*** Opening Source information ***

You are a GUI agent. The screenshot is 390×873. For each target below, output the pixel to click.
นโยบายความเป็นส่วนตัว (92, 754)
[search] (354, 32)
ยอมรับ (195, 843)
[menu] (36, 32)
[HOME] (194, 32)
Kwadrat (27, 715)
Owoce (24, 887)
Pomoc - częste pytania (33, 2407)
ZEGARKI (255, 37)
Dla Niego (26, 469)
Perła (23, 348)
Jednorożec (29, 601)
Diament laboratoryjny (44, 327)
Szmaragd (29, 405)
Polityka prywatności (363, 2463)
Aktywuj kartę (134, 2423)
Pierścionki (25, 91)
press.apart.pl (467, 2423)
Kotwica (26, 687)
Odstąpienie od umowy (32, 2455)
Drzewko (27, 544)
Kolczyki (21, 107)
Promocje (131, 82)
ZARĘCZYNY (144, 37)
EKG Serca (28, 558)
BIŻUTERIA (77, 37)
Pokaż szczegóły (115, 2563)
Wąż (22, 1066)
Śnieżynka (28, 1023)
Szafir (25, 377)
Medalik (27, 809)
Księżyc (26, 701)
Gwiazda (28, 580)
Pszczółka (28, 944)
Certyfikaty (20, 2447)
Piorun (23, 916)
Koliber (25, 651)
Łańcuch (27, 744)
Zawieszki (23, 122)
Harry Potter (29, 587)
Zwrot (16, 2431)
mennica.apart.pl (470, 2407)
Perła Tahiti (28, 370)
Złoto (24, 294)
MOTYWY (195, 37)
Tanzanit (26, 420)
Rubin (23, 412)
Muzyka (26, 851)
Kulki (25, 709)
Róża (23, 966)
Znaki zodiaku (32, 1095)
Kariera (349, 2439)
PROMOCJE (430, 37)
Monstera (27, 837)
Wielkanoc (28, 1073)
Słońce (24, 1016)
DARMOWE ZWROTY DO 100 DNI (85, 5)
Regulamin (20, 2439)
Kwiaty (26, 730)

*** Closing Source information ***

**Exercise goal:**
Lines from the one containing "Harry Potter (29, 587)" to the end of the data are to be printed exactly, including the first and last.

**Result for this exercise:**
Harry Potter (29, 587)
Zwrot (16, 2431)
mennica.apart.pl (470, 2407)
Perła Tahiti (28, 370)
Złoto (24, 294)
MOTYWY (195, 37)
Tanzanit (26, 420)
Rubin (23, 412)
Muzyka (26, 851)
Kulki (25, 709)
Róża (23, 966)
Znaki zodiaku (32, 1095)
Kariera (349, 2439)
PROMOCJE (430, 37)
Monstera (27, 837)
Wielkanoc (28, 1073)
Słońce (24, 1016)
DARMOWE ZWROTY DO 100 DNI (85, 5)
Regulamin (20, 2439)
Kwiaty (26, 730)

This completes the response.